Pence went so far as to call the newspaper’s report “disgraceful and offensive.”

“The American people know that I could not be more honored to be working side by side with a president who is making America great again,” the vice president said.

“Whatever fake news may come our way,” he said, citing another favored presidential phrase, “my entire team will continue to focus all our efforts to advance the president’s agenda and see him ­re-elected in 2020.”

Trump began raising money for a 2020 campaign almost immediately upon taking office, but a re-election bid would face several potential obstacles:

At 71 now, Trump would be the oldest second-term chief executive were he to win the 2020 election.

In addition, his approval ratings are at a low unprecedented at this point in a presidential term.

Moreover, an increasingly complex special counsel investigation, looking at whether Trump’s campaign cooperated with Kremlin interference in the 2016 race, has been gathering momentum. Special counsel Robert Mueller recently began working with a grand jury in Washington.

Deputy Attorney General Rod Rosenstein, to whom Mueller reports because Attorney General Jeff Sessions has recused himself from Russia-related matters, said Mueller would be guided by the emerging evidence, wherever it takes him, and implicitly rebutted Trump’s accusation that the entire matter is a “fraud.”

“The special counsel is subject to the rules and regulations of the Department of Justice, and we don’t engage in fishing expeditions,” Rosenstein said on “Fox News Sunday.” Mueller could seek authorization to broaden the scope of the probe if he deemed it necessary, Rosenstein said.

He also commented on the Justice Department’s announcement Friday that it was stepping up investigations of leaks of classified information. He appeared to at least partly pull back from Sessions’ suggestion that prosecutors might pursue reporters for stories they’ve published.

“The attorney general has been very clear that we’re after the leakers, not the journalists.

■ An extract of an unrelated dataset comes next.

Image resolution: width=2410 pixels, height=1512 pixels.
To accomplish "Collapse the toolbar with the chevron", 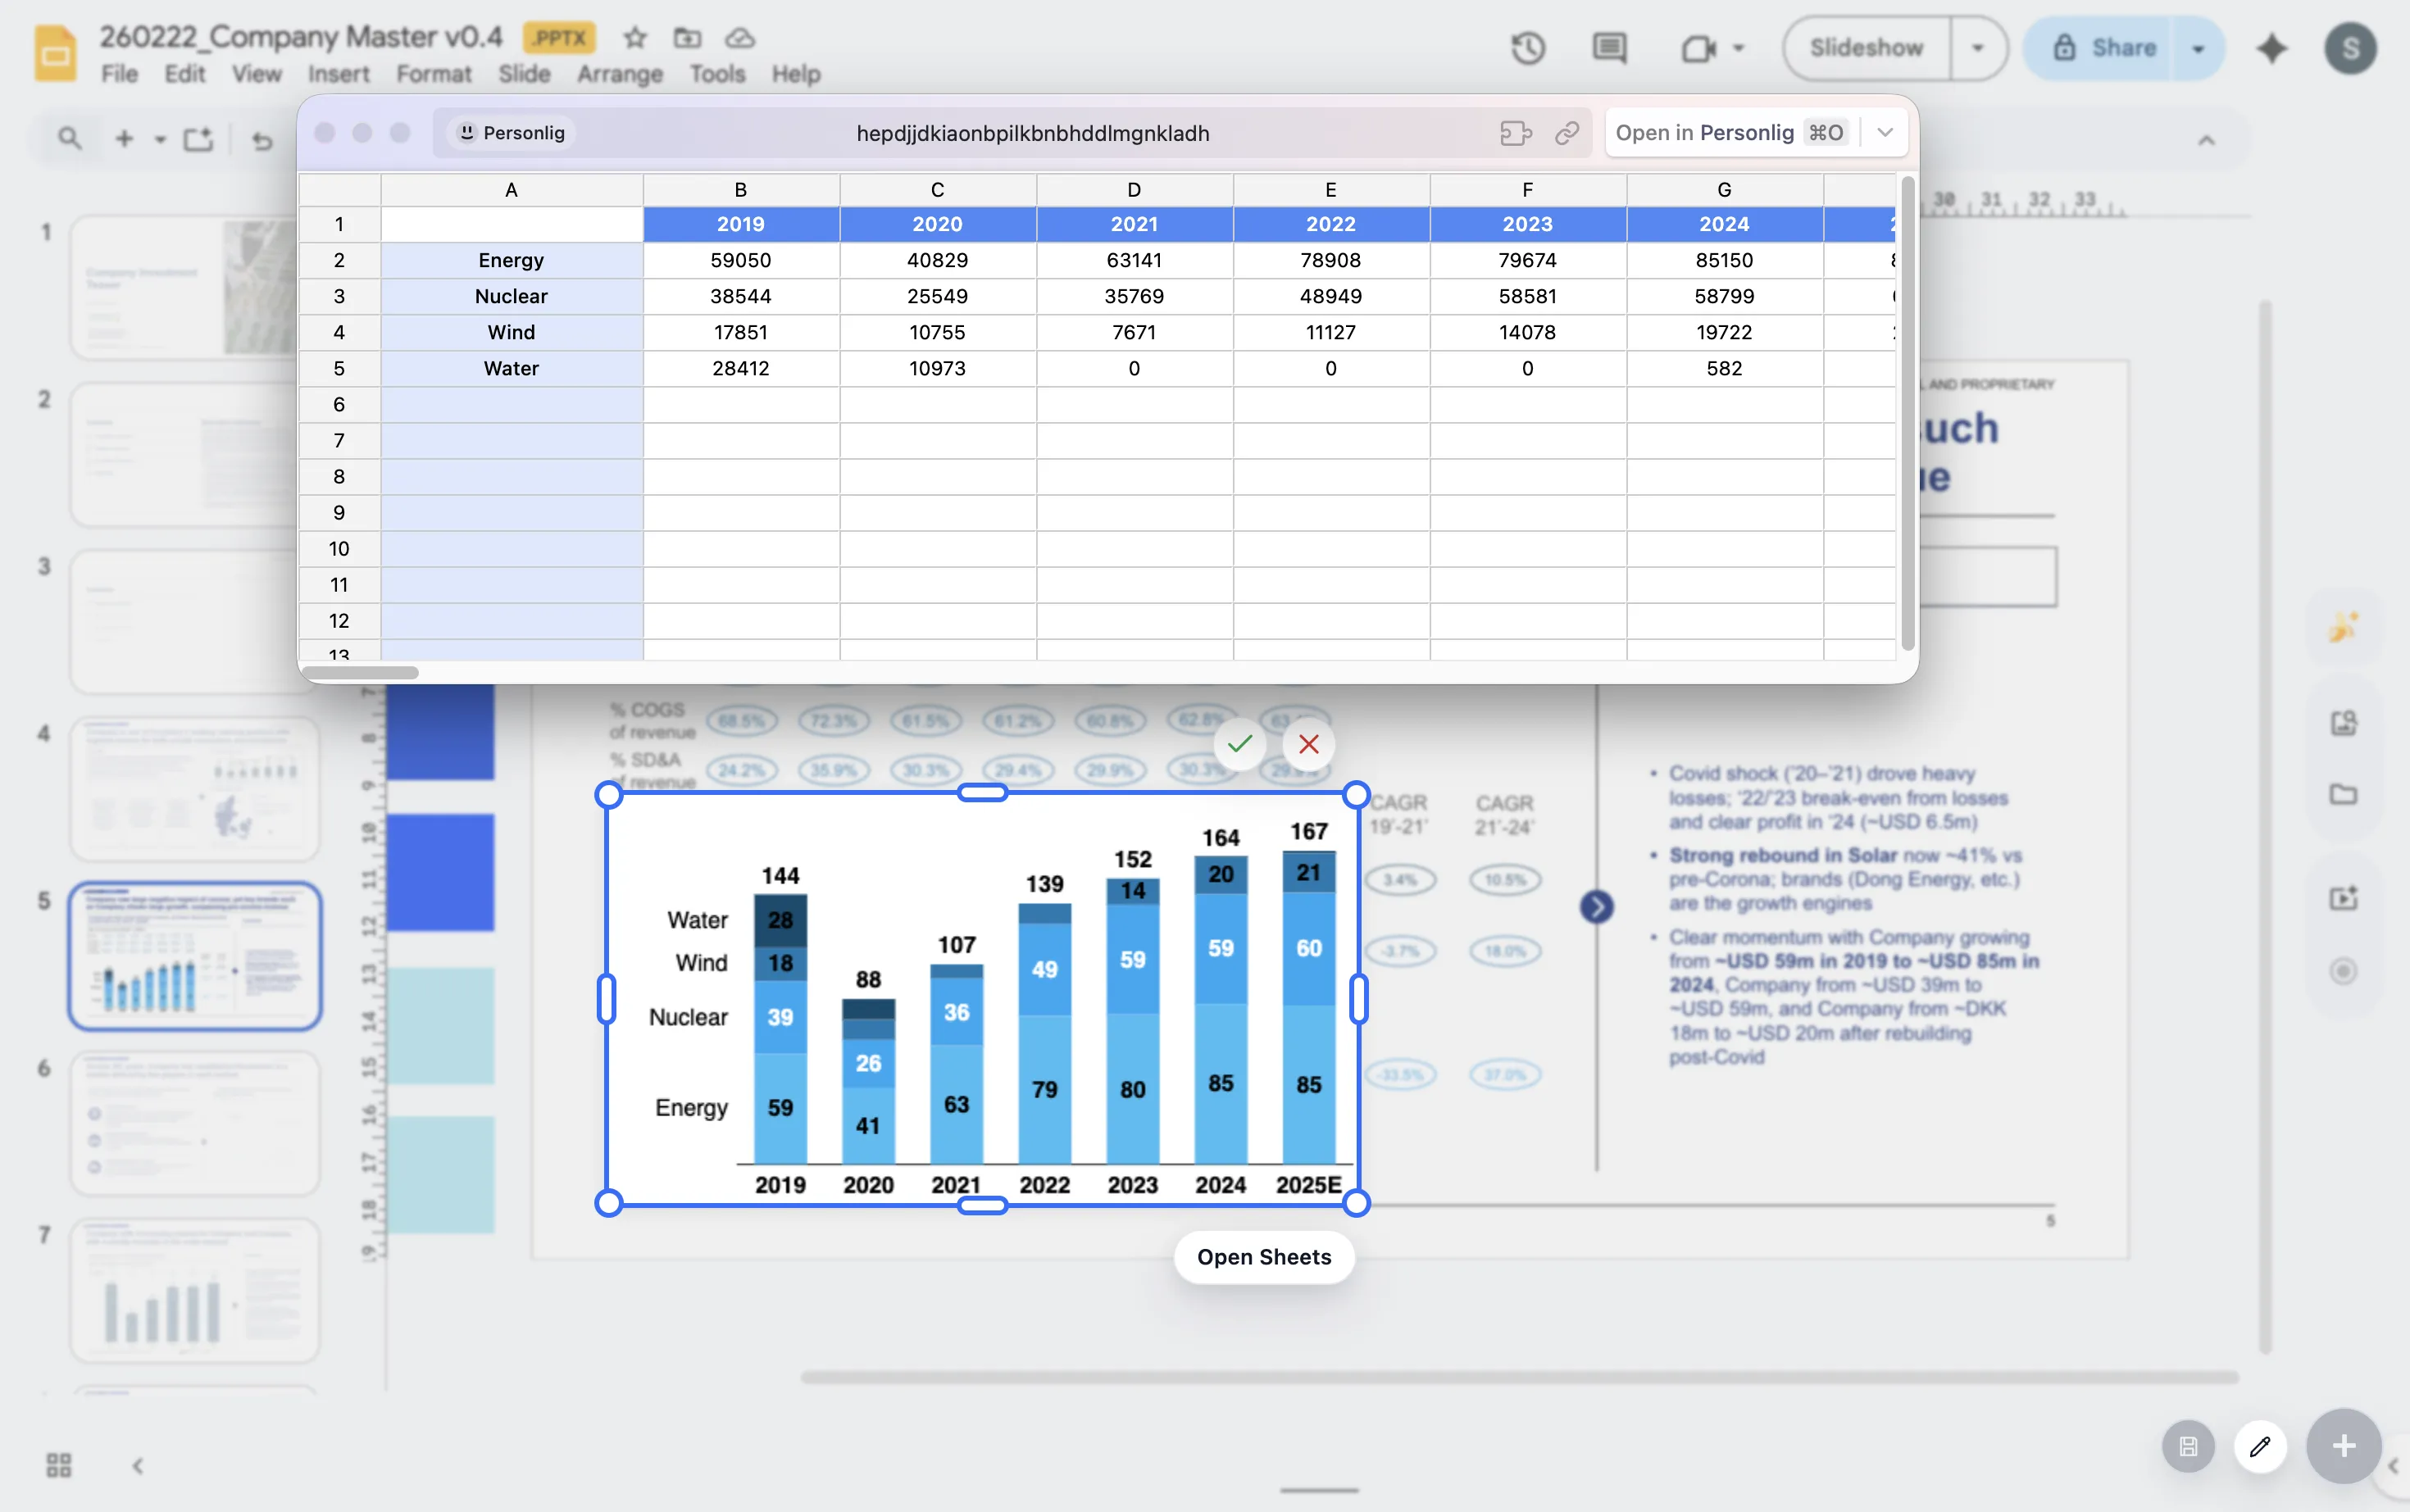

We’re after the people who are committing a crime,” Rosenstein said. “We don’t prosecute journalists for doing their jobs.”

“Generally speaking, reporters who publish information are not committing a crime,” he said, although he added that “there might be a circumstance where they do.”

The move to increase leak investigations appears to have placated Trump, who in recent weeks publicly disparaged both Sessions and Rosenstein.